- WHAT IS NEEDED -
Which rows below contain the string "dimensions"? Show each of those rows in full.

- RAW RECORDS -
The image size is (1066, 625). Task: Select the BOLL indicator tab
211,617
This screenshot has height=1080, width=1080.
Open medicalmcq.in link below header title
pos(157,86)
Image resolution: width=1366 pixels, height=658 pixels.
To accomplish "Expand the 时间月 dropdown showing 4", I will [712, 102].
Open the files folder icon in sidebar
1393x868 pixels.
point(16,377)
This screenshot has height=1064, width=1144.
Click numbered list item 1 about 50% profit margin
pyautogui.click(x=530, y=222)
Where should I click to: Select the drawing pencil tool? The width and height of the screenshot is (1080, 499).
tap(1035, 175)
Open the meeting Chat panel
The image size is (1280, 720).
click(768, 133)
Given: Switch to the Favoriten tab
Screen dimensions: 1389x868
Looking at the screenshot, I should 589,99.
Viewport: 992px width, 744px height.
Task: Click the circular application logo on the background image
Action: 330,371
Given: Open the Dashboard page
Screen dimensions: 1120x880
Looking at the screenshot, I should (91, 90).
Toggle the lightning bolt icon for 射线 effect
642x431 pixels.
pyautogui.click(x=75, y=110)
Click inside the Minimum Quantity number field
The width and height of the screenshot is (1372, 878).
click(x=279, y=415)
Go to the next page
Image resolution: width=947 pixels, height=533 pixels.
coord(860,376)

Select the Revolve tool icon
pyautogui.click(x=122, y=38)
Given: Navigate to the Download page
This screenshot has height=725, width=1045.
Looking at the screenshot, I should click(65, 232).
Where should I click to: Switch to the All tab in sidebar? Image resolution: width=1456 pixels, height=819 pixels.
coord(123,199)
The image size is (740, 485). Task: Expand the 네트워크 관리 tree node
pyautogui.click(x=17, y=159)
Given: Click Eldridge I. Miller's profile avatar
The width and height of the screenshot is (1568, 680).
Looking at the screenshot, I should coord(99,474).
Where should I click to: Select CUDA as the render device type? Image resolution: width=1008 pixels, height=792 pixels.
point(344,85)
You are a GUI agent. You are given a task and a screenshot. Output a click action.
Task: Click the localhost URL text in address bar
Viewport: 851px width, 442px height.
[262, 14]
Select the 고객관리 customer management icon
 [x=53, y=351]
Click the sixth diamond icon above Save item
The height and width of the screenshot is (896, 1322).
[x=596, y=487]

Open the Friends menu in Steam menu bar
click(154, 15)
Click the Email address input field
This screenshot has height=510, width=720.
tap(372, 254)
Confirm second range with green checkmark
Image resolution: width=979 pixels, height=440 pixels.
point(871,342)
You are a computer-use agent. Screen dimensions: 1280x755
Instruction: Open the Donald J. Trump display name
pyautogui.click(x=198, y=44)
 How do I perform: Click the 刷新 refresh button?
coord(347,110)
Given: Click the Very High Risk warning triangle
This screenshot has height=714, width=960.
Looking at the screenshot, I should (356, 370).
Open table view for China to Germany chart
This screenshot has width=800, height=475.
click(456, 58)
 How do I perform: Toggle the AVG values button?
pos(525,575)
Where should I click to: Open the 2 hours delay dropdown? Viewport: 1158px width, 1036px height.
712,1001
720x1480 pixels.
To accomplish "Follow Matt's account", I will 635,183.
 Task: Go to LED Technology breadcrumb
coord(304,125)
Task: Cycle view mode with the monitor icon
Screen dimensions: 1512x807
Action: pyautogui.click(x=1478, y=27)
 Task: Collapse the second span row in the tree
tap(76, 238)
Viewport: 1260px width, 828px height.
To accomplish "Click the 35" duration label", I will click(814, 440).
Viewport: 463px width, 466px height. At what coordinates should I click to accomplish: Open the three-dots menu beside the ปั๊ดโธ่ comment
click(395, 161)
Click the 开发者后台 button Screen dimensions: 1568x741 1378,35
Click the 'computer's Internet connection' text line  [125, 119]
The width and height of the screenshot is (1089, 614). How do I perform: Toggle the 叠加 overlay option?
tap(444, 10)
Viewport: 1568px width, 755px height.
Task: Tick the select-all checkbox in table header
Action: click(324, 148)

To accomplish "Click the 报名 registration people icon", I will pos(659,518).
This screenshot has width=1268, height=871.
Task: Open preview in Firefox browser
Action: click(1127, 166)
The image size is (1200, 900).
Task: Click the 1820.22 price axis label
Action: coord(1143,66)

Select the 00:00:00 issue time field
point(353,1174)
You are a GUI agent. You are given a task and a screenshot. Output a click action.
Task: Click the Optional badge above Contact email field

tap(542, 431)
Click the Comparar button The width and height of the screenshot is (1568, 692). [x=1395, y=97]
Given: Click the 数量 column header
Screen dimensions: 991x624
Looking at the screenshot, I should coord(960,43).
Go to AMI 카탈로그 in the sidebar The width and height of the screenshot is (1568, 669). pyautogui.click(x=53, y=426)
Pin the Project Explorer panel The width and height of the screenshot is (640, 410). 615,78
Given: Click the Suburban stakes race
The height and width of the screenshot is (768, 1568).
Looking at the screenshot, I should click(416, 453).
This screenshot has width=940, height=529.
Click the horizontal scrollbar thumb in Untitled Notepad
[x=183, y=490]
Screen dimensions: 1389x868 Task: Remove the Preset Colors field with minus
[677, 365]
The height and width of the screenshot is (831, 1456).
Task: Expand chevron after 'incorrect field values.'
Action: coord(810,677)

- SOLUTION TO THIS PROBLEM -
Screen dimensions: 1389x868
Screen dimensions: 1120x880
You are a computer-use agent. Screen dimensions: 1280x755
Screen dimensions: 1512x807
Click the 开发者后台 button Screen dimensions: 1568x741 1378,35
Screen dimensions: 991x624
Screen dimensions: 1389x868 Task: Remove the Preset Colors field with minus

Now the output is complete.